===== Selected extract =====

Configuration

Redpanda Connect pipelines are configured in a YAML file that consists of a number of root sections, arranged like so:

  • Common

  • Full

input:
  kafka:
    addresses: [ TODO ]
    topics: [ foo, bar ]
    consumer_group: foogroup

pipeline:
  processors:
  - mapping: |
      root.message = this
      root.meta.link_count = this.links.length()

output:
  aws_s3:
    bucket: TODO
    path: '${! meta("kafka_topic") }/${! json("message.id") }.json'
http:
  address: 0.0.0.0:4195
  debug_endpoints: false

input:
  kafka:
    addresses: [ TODO ]
    topics: [ foo, bar ]
    consumer_group: foogroup

buffer:
  none: {}

pipeline:
  processors:
  - mapping: |
      root.message = this
      root.meta.link_count = this.links.length()

output:
  aws_s3:
    bucket: TODO
    path: '${! meta("kafka_topic") }/${! json("message.id") }.json'

input_resources: []
cache_resources: []
processor_resources: []
rate_limit_resources: []
output_resources: []

logger:
  level: INFO
  static_fields:
    '@service': benthos

metrics:
  prometheus: {}

tracer:
  none: {}

shutdown_timeout: 20s
shutdown_delay: ""

Most sections represent a component type, which you can read about in more detail in this document.

These types are hierarchical. For example, an input can have a list of child processor types attached to it, which in turn can have their own processor children.

This is powerful but can potentially lead to large and cumbersome configuration files. This document outlines tooling provided by Redpanda Connect to help with writing and managing these more complex configuration files.

Testing

For guidance on how to write and run unit tests for your configuration files read this guide.

===== Material provided =====

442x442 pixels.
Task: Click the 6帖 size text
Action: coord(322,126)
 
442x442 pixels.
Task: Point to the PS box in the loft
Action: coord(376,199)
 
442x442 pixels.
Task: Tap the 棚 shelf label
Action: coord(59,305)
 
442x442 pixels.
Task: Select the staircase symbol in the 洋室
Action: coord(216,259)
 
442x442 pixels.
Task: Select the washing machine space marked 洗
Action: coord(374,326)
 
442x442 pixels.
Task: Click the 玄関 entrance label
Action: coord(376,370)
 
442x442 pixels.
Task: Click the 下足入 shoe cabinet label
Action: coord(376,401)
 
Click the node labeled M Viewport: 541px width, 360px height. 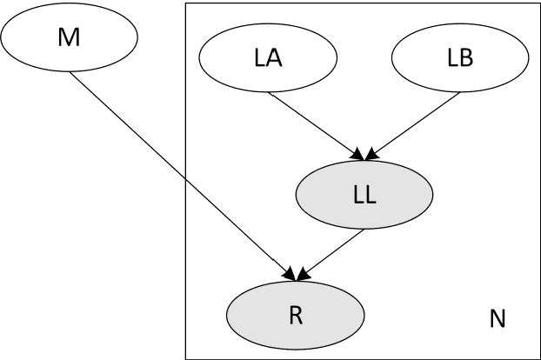point(70,37)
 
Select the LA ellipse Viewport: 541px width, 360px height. point(268,59)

=====

# Aim
From the Redpanda Connect configuration page above, list every top-level key in the full YAML example whose name ends in "_resources".

# Answer to this exercise
input_resources
cache_resources
processor_resources
rate_limit_resources
output_resources